En España, hay mujeres en pastoral, comunicación, cancillería, catequesis… de varias curias diocesanas, pero la amplitud de su implicación dista de alcanzar las cotas estadounidenses. “En países anglosajones he visto casos asentados de participación de las mujeres en la Iglesia; quizá sea una cosa cultural, o quizá refleje la historia de los movimientos de mujeres en esos países –tercia Elisabeth M. Doherty, responsable de Comunicación de la Conferencia Episcopal Australiana–. Pero también he visto casos relevantes de liderazgo femenino en la Iglesia en países tan distintos como Paraguay, Camboya, México e incluso Italia”.
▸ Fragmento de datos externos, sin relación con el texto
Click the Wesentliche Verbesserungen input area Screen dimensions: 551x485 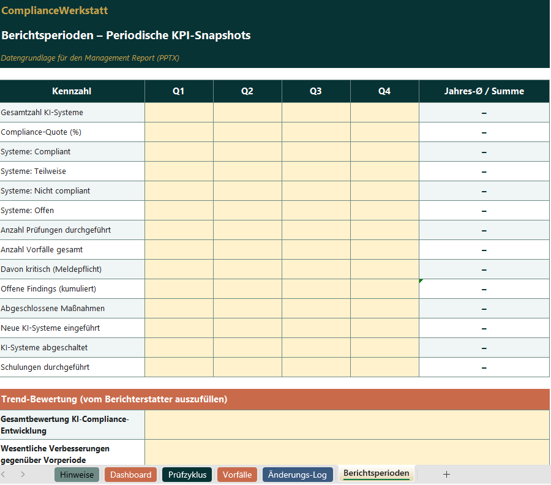click(347, 453)
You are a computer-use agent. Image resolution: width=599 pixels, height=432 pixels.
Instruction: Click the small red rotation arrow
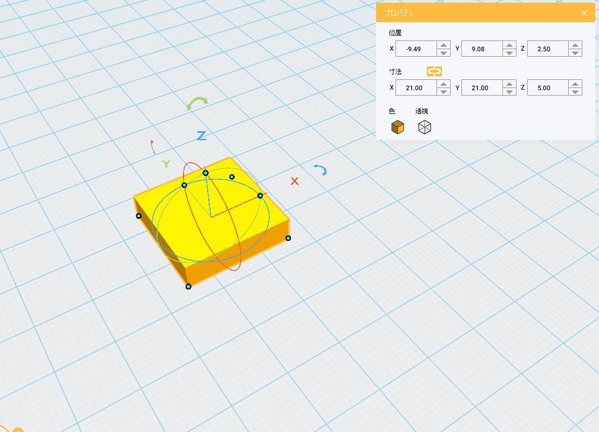coord(153,147)
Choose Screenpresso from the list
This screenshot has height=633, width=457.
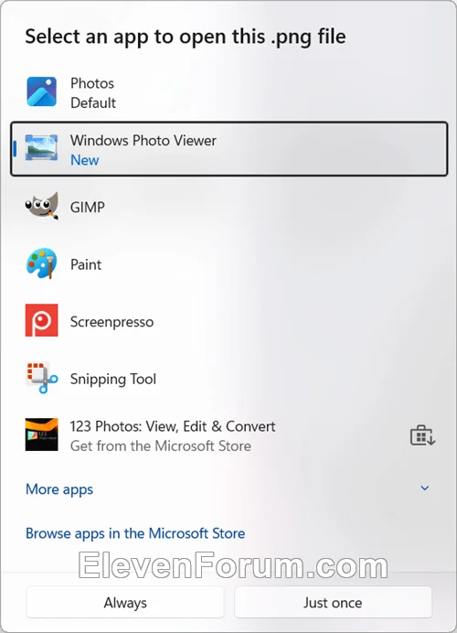229,321
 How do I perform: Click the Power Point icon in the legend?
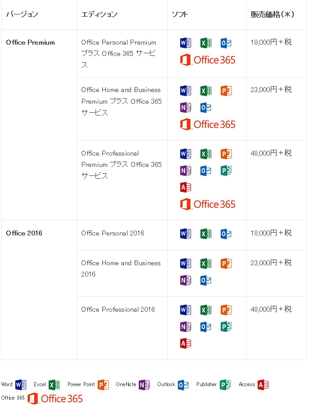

Otra cuestión es que estas y otras mujeres con cargos eclesiales tengan la misma visibilidad social y mediática que sus homólogos varones. “Muchas veces, mujeres con peso determinante están en oficinas de las que nada se sabe –arguye la teóloga Míriam Díez Bosch, profesora de la Universitat Abat Oliba-CEU–. El estilo de gobierno en la Iglesia necesita que esas mujeres estén más expuestas al ágora mediática, pero a veces ellas mismas no tienen ningún interés en aparecer”. Razones por las que se resisten a salir en la foto: “Puede tratarse de una actitud poco asertiva, de desinterés por la ambición y el desempeño público de sus funciones, de una estrategia de mantenimiento en el cargo, o de una dinámica de creer más en el servicio que en el poder”, enumera Díez Bosch. Y concluye: “La aportación femenina a la Iglesia, en presencia pública, es todavía tenue”.

Posiblemente, la católica más mediática del siglo XX ha sido la madre Teresa de Calcuta, ganadora del Nobel de la Paz, fallecida en 1997 y beatificada por Juan Pablo II. Su halo acompañó a su sucesora al frente de las Misioneras de la Caridad, sor Nirmala, que dejó a su vez el puesto de superiora en el 2009. También ha gozado de predicamento la jurista estadounidense Mary Ann Glendon, presidenta de la Pontificia Academia de Ciencias Sociales, que en 1995 alcanzó notoriedad al liderar la delegación vaticana en la Conferencia Mundial sobre la Mujer de laONUen Pekín. Durante unos meses fue embajadora de su país ante la Santa Sede.

Según Gudrun Sailer, las dinámicas televisivas amplifican el escaso papel que la Iglesia confiere a las mujeres. “La televisión trabaja con imágenes, y una sotana refleja per se el hecho de estar inserto en la jerarquía eclesiástica –razona Sailer–. En consecuencia, los laicos y, de modo particular las mujeres, se ven menos presentes que el clero incluso allí donde desempeñan funciones de nivel”. Por esa regla de tres, las monjas –muy televisivas, porque visten hábito– no suelen faltar en las imágenes sobre elecciones, en las que, indefectiblemente, aparecen sonrientes y votando.